COMPLETE THE FOLLOWING:
A) Retype the Salmonella abstract from "Department of Paediatrics, Graduate" up to and including "Diseases, Fukuoka, Japan.".
B) Using the Salmonella abstract, decide whether each statement agrees with it, answering yes or no and quoting the words that decide it: (i) the rise in serum IL-15 and IL-18 was more significant and lasted longer in the systemic form of salmonellosis than in the gastroenteric form; (ii) anti-IL-12 moAb had no significant effect on Salmonella-induced IFN-gamma production in vitro; (iii) the serum IL-15 level correlated significantly with IL-12.

EXTRACT:

++++++++++

Th1 and Th1-inducing cytokines in Salmonella infection.

Department of Paediatrics, Graduate School of Medical Sciences, Kyushu University and Fukuoka Children's Hospital and Medical Center for Infectious Diseases, Fukuoka, Japan.
Clinical & Experimental Immunology (Impact Factor: 3.41). 02/2003; 131(1):111-7. DOI: 10.1046/j.1365-2249.2003.02060.x
Source: PubMed

ABSTRACT Thl and Thl-inducing cytokines and T cell responses were investigated in human salmonellosis. Serum IFN-gamma, IL-12 and IL-18 levels were increased significantly in patients with salmonellosis. The increase in serum IL-15 and IL-18 levels was more significant and prolonged in patients with the systemic form of salmonellosis than in those with the gastroenteric form. The serum IFN-gamma level was correlated significantly with IL-12 and IL18 levels, and the IL-15 level was correlated significantly with IL-18. Upon stimulation with Salmonella in vitro, mononuclear cells from salmonellosis patients produced significantly higher amounts of IFN-gamma and IL-12 compared with those from healthy controls. Anti-IL-12 moAb or anti-IL18 MoAb significantly inhibited Salmonella-induced IFN-gamma production in vitro. gamma delta T cells expressed significantly higher levels of IFN-gamma mRNA in salmonellosis patients than in healthy controls. The results suggest that Th1-inducing cytokines appear to be involved in the in vivo response against Salmonella infection, promoting IFN-gamma production by alpha beta and gamma delta T cells which plays a protective role against Salmonella.

++++++++++

PROVIDED MATERIAL:
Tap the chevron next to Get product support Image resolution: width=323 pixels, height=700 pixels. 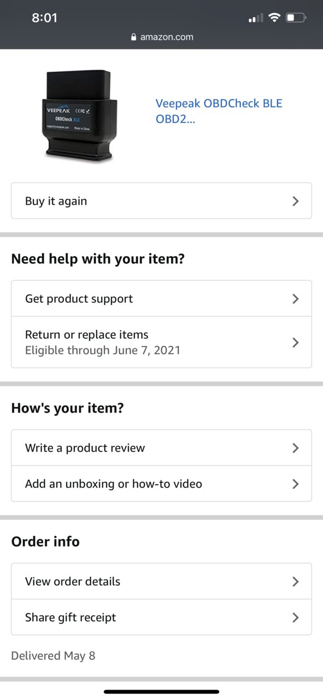[x=295, y=298]
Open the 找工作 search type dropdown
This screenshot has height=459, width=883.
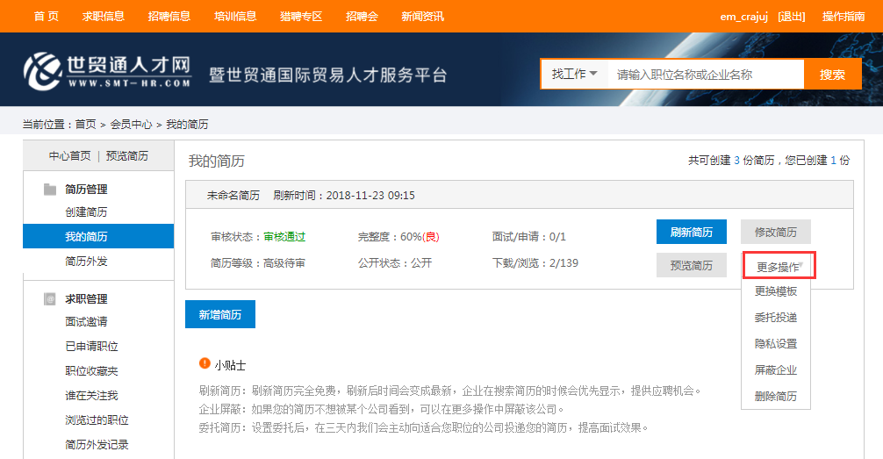pyautogui.click(x=574, y=75)
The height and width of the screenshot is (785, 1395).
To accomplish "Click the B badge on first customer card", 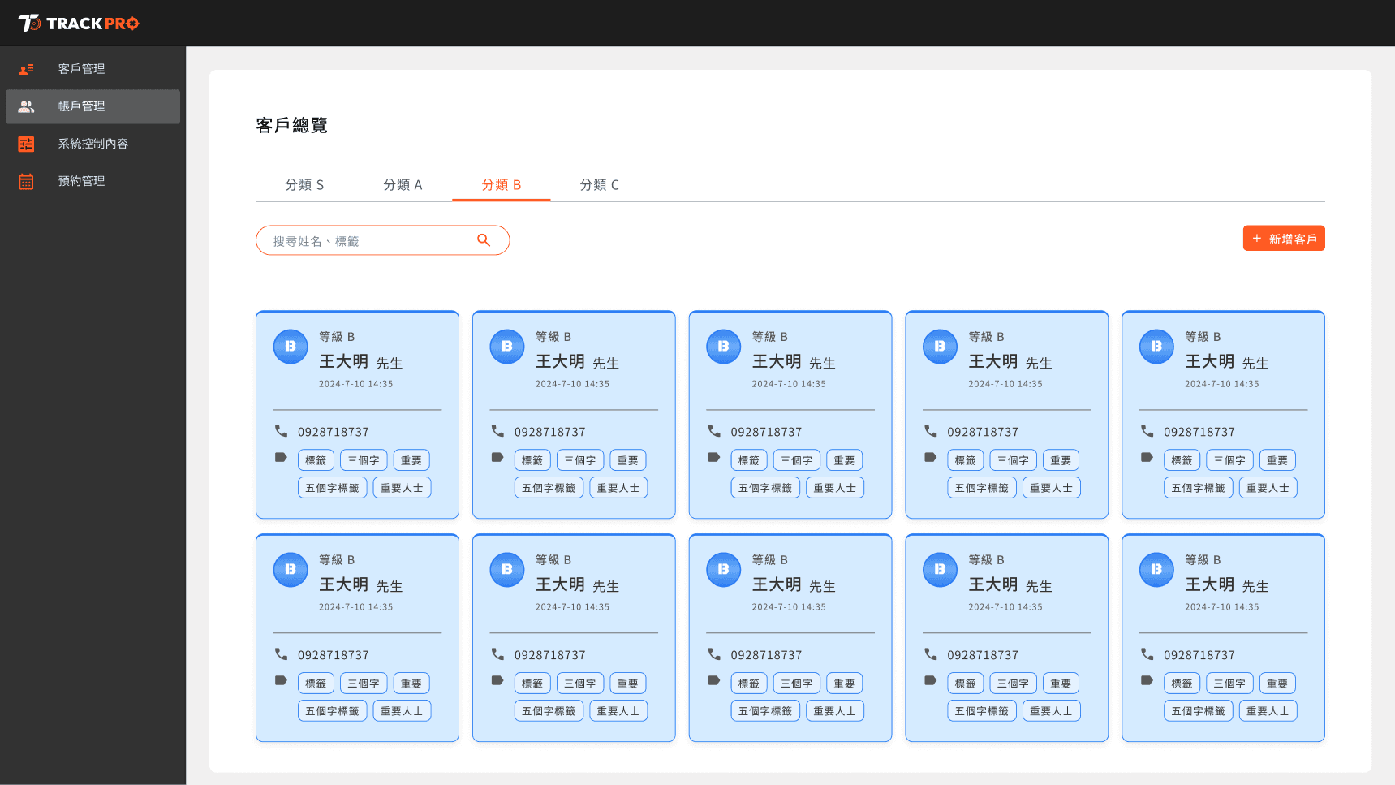I will (x=291, y=347).
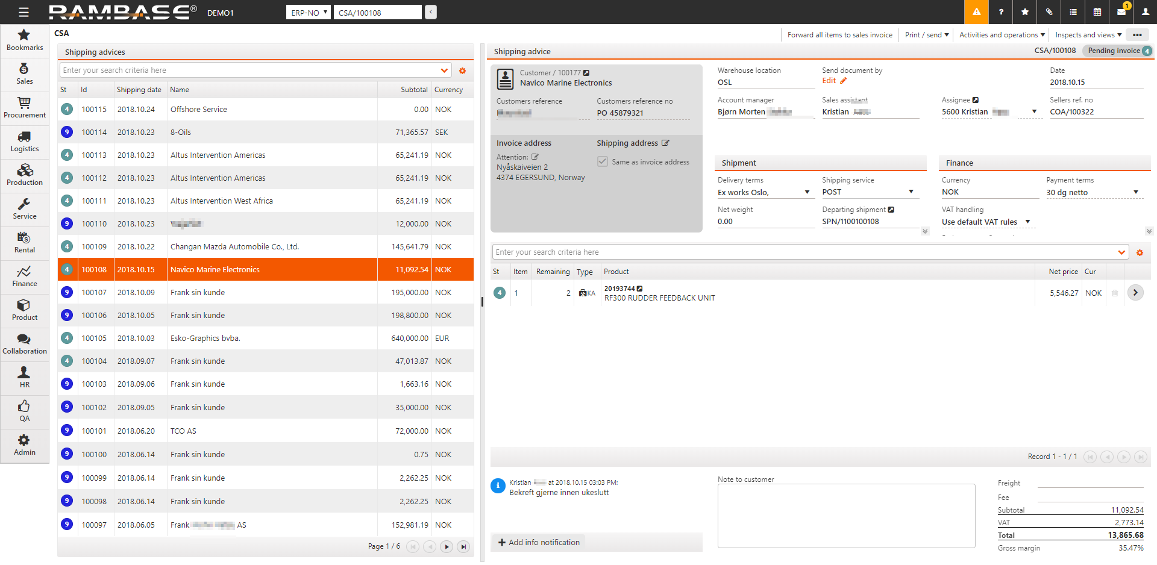Click the arrow button on item row 1
The width and height of the screenshot is (1157, 565).
(1135, 293)
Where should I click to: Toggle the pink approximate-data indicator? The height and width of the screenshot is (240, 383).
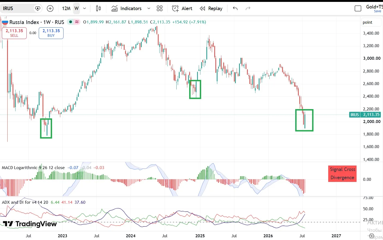(77, 22)
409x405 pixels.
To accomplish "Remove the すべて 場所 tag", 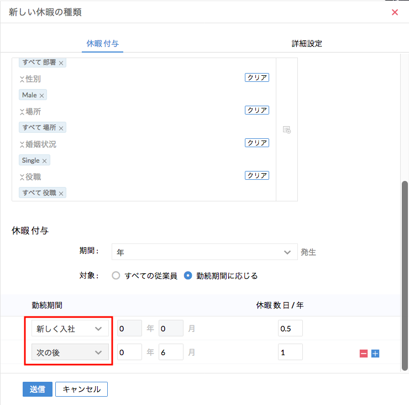I will click(61, 128).
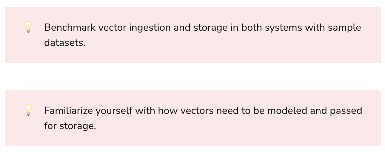Click the word "Familiarize" in the second callout
Viewport: 385px width, 152px height.
[68, 111]
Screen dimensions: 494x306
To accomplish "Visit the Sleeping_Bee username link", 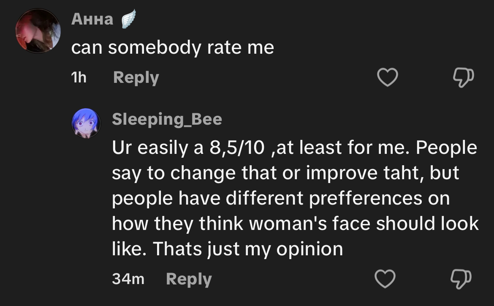I will coord(167,119).
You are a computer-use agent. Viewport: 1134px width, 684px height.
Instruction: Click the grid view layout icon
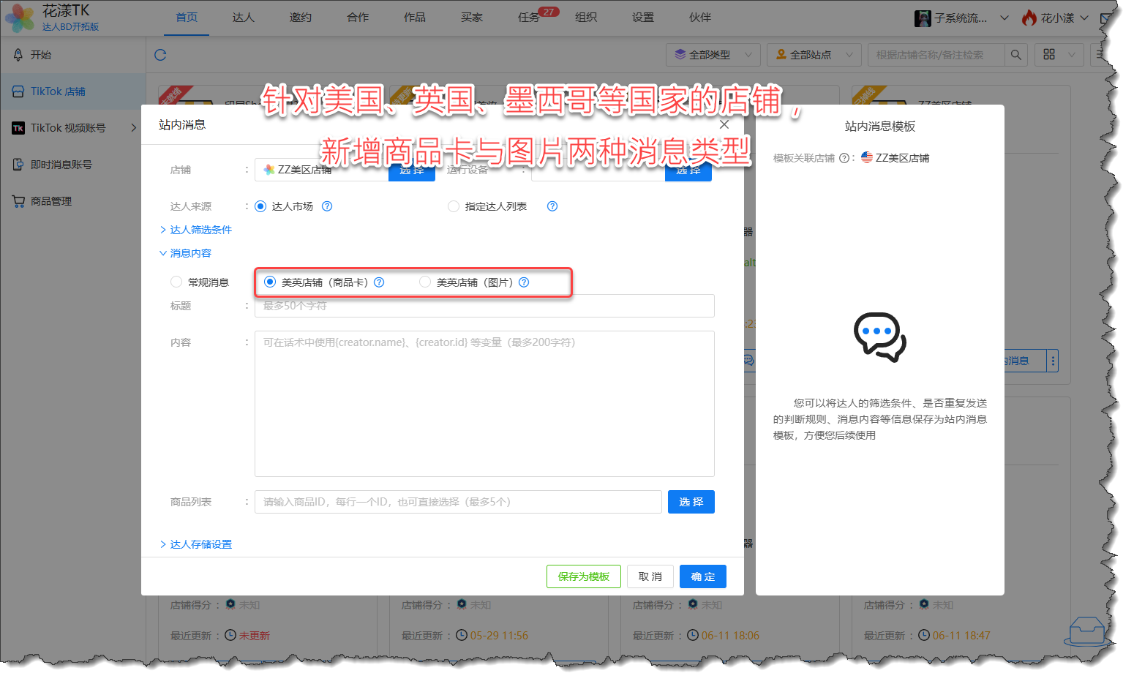pyautogui.click(x=1049, y=55)
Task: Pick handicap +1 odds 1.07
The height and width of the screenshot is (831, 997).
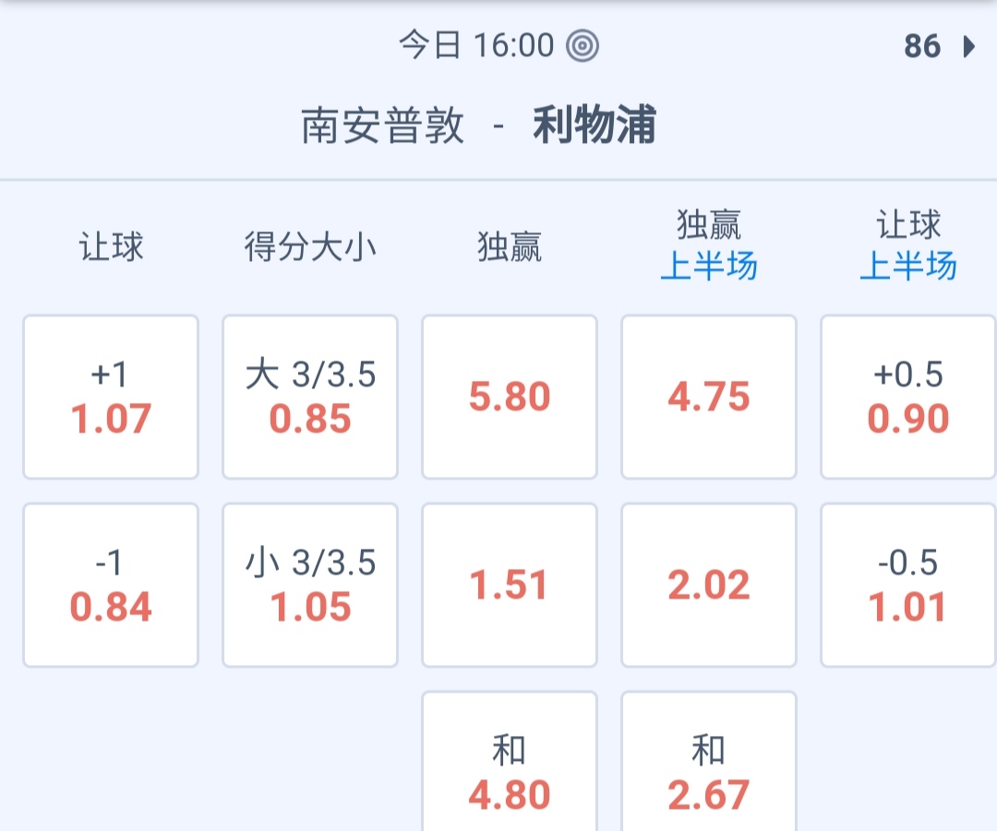Action: point(111,398)
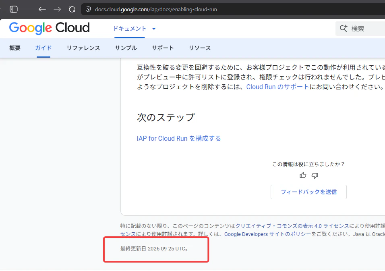Go forward with the right arrow
The image size is (385, 271).
click(x=57, y=9)
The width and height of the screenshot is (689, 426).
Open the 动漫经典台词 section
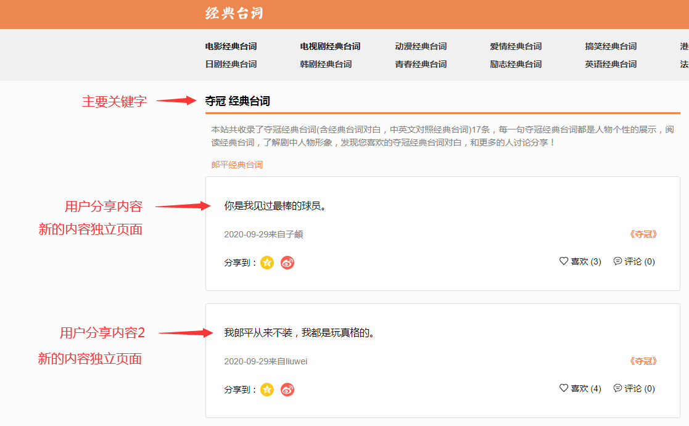[422, 46]
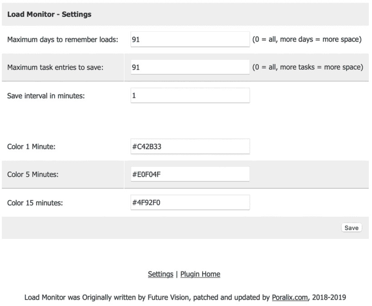Select the Save interval in minutes textbox
This screenshot has height=306, width=372.
pyautogui.click(x=190, y=96)
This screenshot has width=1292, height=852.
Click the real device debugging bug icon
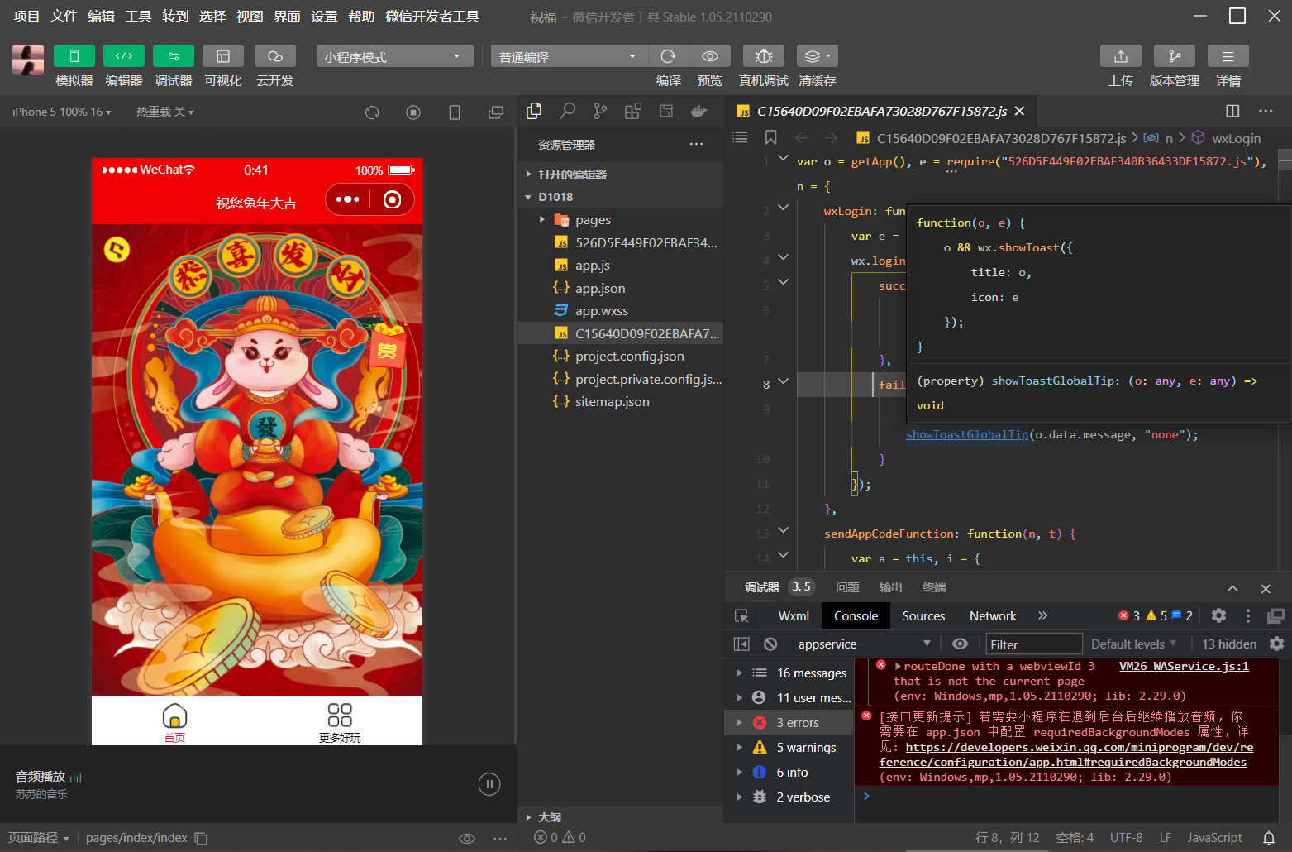pyautogui.click(x=763, y=56)

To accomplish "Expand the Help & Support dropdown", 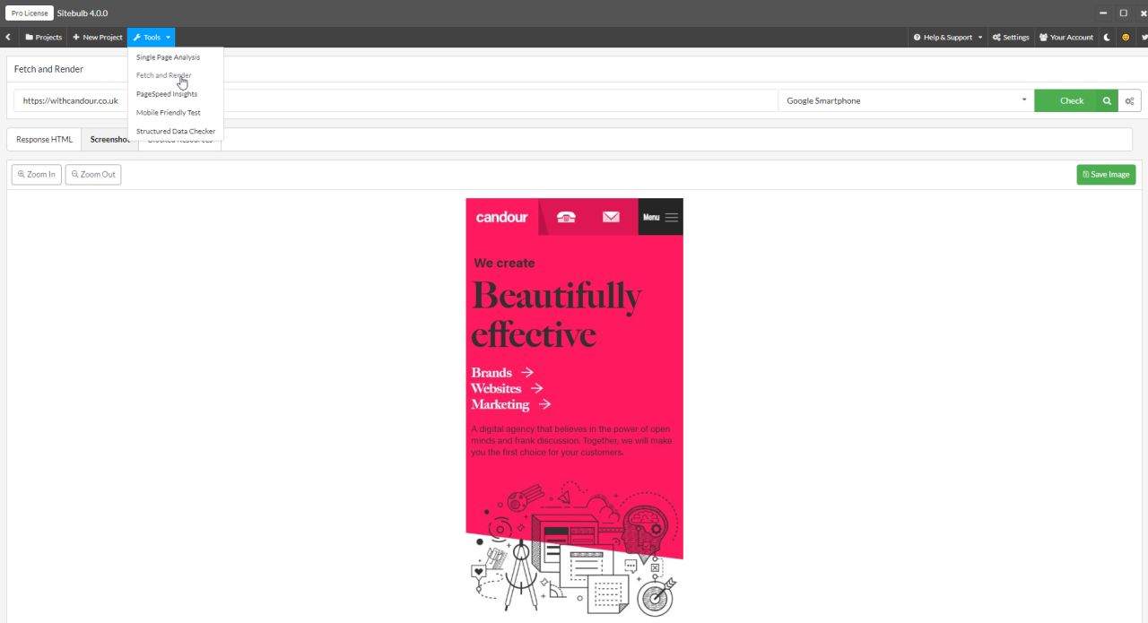I will click(947, 38).
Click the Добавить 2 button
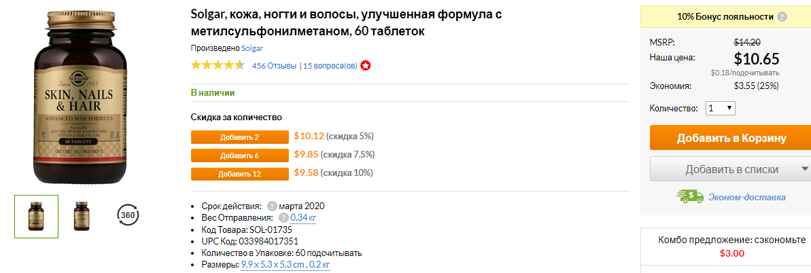This screenshot has height=273, width=811. 239,137
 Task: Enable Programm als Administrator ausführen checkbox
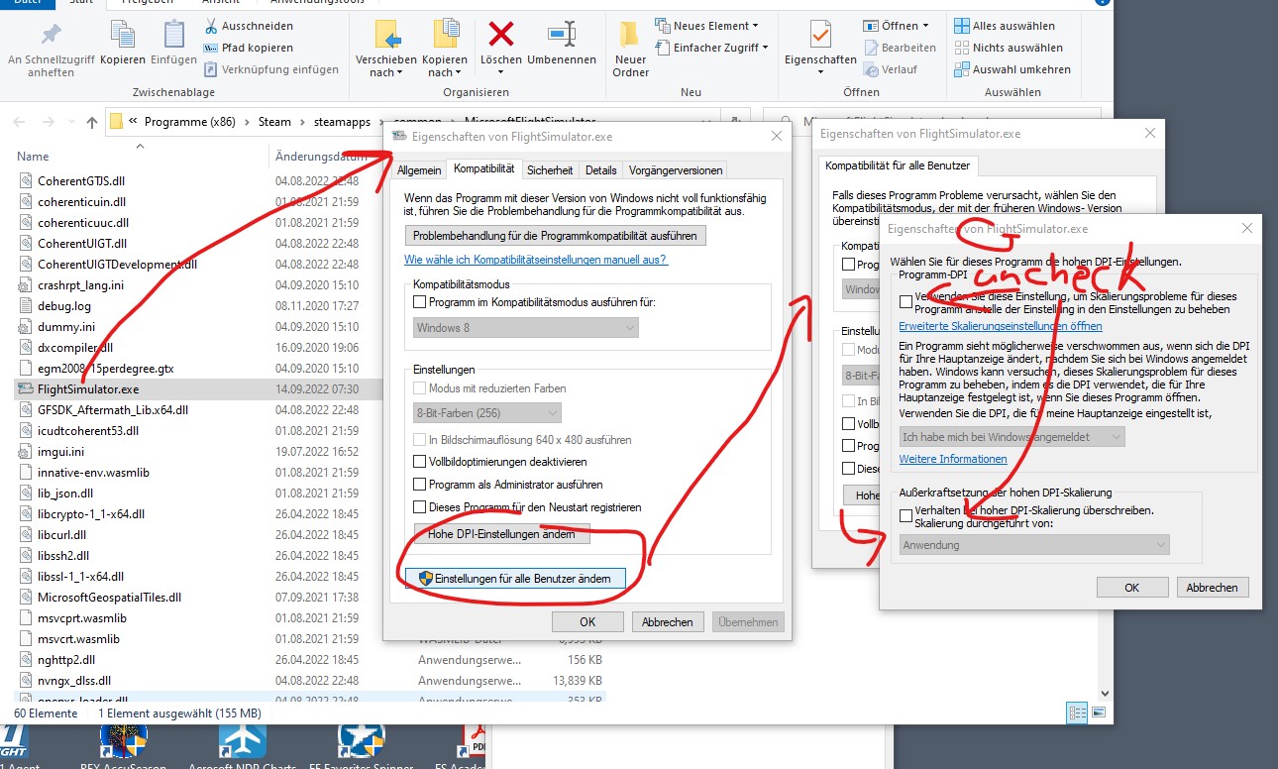(420, 485)
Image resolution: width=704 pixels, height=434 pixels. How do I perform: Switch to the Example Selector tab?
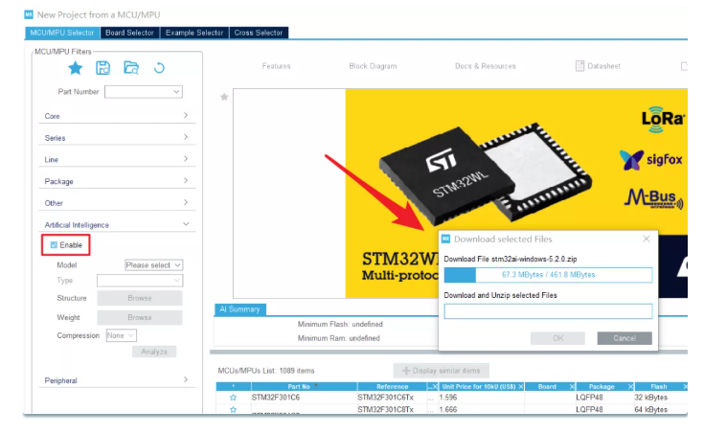pyautogui.click(x=193, y=33)
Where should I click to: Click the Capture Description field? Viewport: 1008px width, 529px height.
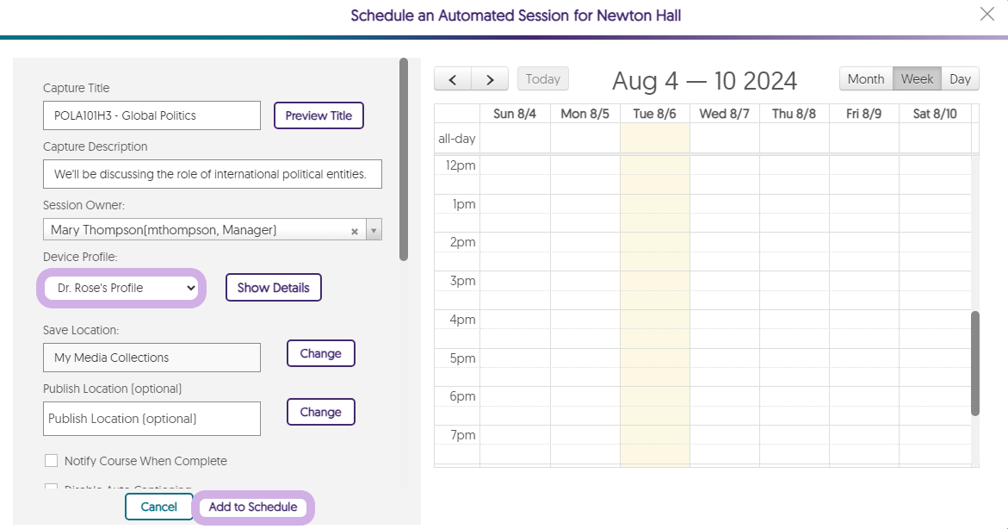212,174
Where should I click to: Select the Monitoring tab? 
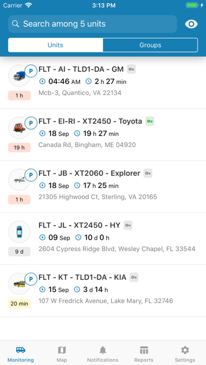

++++++++++

ANSWERS TO THE EXERCISE:
A)
Department of Paediatrics, Graduate School of Medical Sciences, Kyushu University and Fukuoka Children's Hospital and Medical Center for Infectious Diseases, Fukuoka, Japan.

B)
(i) Yes: "The increase in serum IL-15 and IL-18 levels was more significant and prolonged in patients with the systemic form of salmonellosis than in those with the gastroenteric form."
(ii) No: "Anti-IL-12 moAb or anti-IL18 MoAb significantly inhibited Salmonella-induced IFN-gamma production in vitro."
(iii) No: "the IL-15 level was correlated significantly with IL-18."